Prefrontal Cortex Activity Is Associated with Biobehavioral Components of the Stress Response

Contemporary theory suggests that prefrontal cortex (PFC) function is associated with individual variability in the psychobiology of the stress response. Advancing our understanding of this complex biobehavioral pathway has potential to provide insight into processes that determine individual differences in stress susceptibility. The present study used functional magnetic resonance imaging to examine brain activity during a variation of the Montreal Imaging Stress Task (MIST) in 53 young adults. Salivary cortisol was assessed as an index of the stress response, trait anxiety was assessed as an index of an individual’s disposition toward negative affectivity, and self-reported stress was assessed as an index of an individual’s subjective psychological experience. Heart rate and skin conductance responses were also assessed as additional measures of physiological reactivity. Dorsomedial PFC, dorsolateral PFC, and inferior parietal lobule demonstrated differential activity during the MIST. Further, differences in salivary cortisol reactivity to the MIST were associated with ventromedial PFC and posterior cingulate activity, while trait anxiety and self-reported stress were associated with dorsomedial and ventromedial PFC activity, respectively. These findings underscore that PFC activity regulates behavioral and psychobiological components of the stress response.

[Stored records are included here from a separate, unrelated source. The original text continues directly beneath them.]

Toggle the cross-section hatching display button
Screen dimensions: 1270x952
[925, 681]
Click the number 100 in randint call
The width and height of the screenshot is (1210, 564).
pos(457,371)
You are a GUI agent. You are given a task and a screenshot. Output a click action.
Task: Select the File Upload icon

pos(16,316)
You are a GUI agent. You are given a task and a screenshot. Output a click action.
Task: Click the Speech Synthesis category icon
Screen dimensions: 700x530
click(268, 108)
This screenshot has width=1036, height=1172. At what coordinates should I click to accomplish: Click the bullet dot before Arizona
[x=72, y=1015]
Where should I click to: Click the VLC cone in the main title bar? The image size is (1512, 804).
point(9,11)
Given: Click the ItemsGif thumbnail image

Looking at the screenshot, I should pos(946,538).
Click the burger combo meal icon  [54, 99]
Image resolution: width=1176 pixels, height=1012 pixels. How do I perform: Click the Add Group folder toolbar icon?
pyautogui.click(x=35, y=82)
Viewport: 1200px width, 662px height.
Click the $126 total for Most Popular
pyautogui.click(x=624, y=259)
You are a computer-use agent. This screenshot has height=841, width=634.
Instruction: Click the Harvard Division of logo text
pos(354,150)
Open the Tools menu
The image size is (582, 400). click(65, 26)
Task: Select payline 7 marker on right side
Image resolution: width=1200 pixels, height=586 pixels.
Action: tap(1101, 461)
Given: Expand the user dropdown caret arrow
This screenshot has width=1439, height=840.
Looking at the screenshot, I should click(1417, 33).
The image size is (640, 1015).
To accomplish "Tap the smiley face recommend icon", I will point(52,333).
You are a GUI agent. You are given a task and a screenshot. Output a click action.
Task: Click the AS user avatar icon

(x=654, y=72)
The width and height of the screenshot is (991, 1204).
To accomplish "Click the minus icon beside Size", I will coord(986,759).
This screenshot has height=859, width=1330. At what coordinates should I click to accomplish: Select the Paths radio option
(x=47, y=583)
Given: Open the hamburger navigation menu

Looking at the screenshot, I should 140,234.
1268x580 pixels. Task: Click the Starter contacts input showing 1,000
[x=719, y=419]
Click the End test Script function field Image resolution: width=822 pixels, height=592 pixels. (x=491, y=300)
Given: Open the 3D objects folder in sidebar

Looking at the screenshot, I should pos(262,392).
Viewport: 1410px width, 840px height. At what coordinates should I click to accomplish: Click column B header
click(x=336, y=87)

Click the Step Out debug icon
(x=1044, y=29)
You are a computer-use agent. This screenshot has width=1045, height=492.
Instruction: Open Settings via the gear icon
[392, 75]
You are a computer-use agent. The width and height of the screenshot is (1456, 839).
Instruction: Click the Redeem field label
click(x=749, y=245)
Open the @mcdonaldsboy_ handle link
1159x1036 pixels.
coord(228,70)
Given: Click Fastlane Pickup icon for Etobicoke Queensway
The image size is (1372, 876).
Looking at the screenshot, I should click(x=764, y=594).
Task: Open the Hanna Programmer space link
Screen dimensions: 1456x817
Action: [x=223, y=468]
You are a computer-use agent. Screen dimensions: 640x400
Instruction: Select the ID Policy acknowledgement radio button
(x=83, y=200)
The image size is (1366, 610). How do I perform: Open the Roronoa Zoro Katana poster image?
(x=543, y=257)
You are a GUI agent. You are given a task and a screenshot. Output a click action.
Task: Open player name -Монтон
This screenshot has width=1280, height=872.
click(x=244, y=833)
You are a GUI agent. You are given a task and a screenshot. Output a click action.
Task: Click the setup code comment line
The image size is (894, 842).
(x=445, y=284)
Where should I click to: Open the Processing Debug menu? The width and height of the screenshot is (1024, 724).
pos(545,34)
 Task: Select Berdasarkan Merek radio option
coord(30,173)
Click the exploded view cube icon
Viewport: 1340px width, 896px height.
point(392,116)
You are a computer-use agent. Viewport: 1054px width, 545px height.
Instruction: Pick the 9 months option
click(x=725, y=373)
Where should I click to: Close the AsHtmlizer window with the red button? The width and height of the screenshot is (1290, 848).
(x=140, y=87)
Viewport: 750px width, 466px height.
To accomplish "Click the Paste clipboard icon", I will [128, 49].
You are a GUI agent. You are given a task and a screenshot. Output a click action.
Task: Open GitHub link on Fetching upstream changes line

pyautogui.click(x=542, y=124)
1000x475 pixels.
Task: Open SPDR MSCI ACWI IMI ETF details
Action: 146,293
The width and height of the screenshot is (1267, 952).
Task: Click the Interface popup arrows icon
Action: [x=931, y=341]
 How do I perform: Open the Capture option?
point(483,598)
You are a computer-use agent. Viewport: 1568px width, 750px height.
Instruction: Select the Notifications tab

Neural mechanisms of human temporal fear conditioning.

Learning the temporal relationship between a warning cue (conditioned stimulus; CS) and aversive threat (unconditioned stimulus; UCS) is an important aspect of Pavlovian conditioning. Although prior functional magnetic resonance imaging (fMRI) research has identified brain regions that support Pavlovian conditioning, it remains unclear whether these regions support time-related processes important for this type of associative learning. Elucidating the neural substrates of temporal conditioning is important for a complete understanding of the Pavlovian conditioning process. Therefore, the present study used a temporal Pavlovian conditioning procedure to investigate brain activity that mediates the formation of temporal associations. During fMRI, twenty-three healthy volunteers completed a temporal conditioning procedure and a control task that does not support conditioning. Specifically, during the temporal conditioning procedure, the UCS was presented at fixed intervals (ITI: 20s) while in the control condition the UCS was presented at random intervals (Average ITI: 20s, ITI Range: 6-34s). We observed greater skin conductance responses and expectancy of the UCS during fixed (i.e., temporal conditioning) relative to random (i.e., control procedure) interval trials. These findings demonstrate fixed trials support temporal conditioning, while random trials do not. During fixed interval trials, greater conditioned fMRI signal responses were observed within dorsolateral prefrontal cortex, inferior parietal lobule, inferior and middle temporal cortex, hippocampus, and amygdala. The current findings suggest these brain regions constitute a neural circuit that encodes the temporal information necessary for Pavlovian fear conditioning.

Anticipation and the Neural Response to Threat

An important function of emotion is that it allows one to respond more effectively to threats in our environment. The response to threat is an important aspect of emotional behavior given the direct biological impact it has on survival. More specifically, survival is dependent upon the ability to avoid, escape, or defend against a threat once it is encountered. Anticipatory processes supported by neural circuitry that includes the prefrontal cortex and amygdala are critical for the expression and regulation of the emotional response. Further, these anticipatory processes appear to regulate the response to the threat itself. Healthy emotional function is characterized by anticipatory processes that diminish the emotional response to threat. In contrast, emotional dysfunction is characterized by anticipatory processes that lead to an exaggerated threat response. Thus, anticipatory mechanisms play an important role in both healthy and dysfunctional emotional behavior.